Allen got his football guy – a lifelong football guy: Ruskell was a ball boy with the Tampa Bay Buccaneers before moving on to bigger and better things.
Ruskell will be asked to do what Whitsitt couldn’t – or wouldn’t. Members of the front office simply weren’t on the same page. It showed up in personnel decisions, especially in the fact that the Seahawks ended the season with 16 unrestricted free agents.
It’s no accident that, following Whitsitt’s firing Jan. 14 came the resignations of vice president of football operations Ted Thompson and director of scouting Scot McCloughan, who left for better jobs with the Green Bay Packers and San Francisco 49ers, respectively.
Nor was it a surprise, considering the change of climate in Seahawks management, that general manager Bob Ferguson high-tailed it this week.
That he is a football guy made Ruskell the logical choice to wear the hats of president and general manager, although the Seahawks have had an unsuccessful past in that regard and forced Holmgren to relinquish his GM role to concentrate solely on coaching.
Leiweke said Ruskell was the natural choice to put his signature on both roles. Unlike Whitsitt, Ruskell is a unifier.

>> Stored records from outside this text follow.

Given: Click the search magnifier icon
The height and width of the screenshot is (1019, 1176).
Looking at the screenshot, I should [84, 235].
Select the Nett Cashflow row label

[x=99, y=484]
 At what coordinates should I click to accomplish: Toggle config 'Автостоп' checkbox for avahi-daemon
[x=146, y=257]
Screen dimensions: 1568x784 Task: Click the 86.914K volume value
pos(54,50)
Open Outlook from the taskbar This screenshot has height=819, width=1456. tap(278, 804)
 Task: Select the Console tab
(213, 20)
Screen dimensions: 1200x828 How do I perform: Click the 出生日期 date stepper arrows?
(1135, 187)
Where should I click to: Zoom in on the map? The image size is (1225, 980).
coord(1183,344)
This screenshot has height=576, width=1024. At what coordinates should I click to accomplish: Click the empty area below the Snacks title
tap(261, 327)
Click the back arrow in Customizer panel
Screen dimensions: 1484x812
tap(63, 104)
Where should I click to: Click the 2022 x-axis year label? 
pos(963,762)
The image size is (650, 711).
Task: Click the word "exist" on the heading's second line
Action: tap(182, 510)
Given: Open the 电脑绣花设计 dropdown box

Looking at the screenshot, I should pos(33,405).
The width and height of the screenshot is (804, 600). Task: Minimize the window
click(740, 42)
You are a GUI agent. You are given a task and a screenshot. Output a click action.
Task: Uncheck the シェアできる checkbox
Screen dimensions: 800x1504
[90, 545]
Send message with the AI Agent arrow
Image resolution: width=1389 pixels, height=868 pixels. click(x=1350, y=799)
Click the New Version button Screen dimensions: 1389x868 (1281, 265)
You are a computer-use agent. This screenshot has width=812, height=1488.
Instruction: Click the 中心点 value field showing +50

“That’s part of his reputation,” Leiweke said. “He’s not an ‘I’ guy. He’s a ‘we’ guy. That’s what the Seahawks are. We expect that out of our players. They play as a unit; they play as a team. What’s on the front of the jersey’s more important than what’s on the back. He’s that same kind of guy.”
Ruskell’s first task: Get all the front-office types in the same room for the first time and shake hands for the first time.
To unify, one must first introduce.
Then it’s time to get to work.
There’s much to be done before the real conga line forms.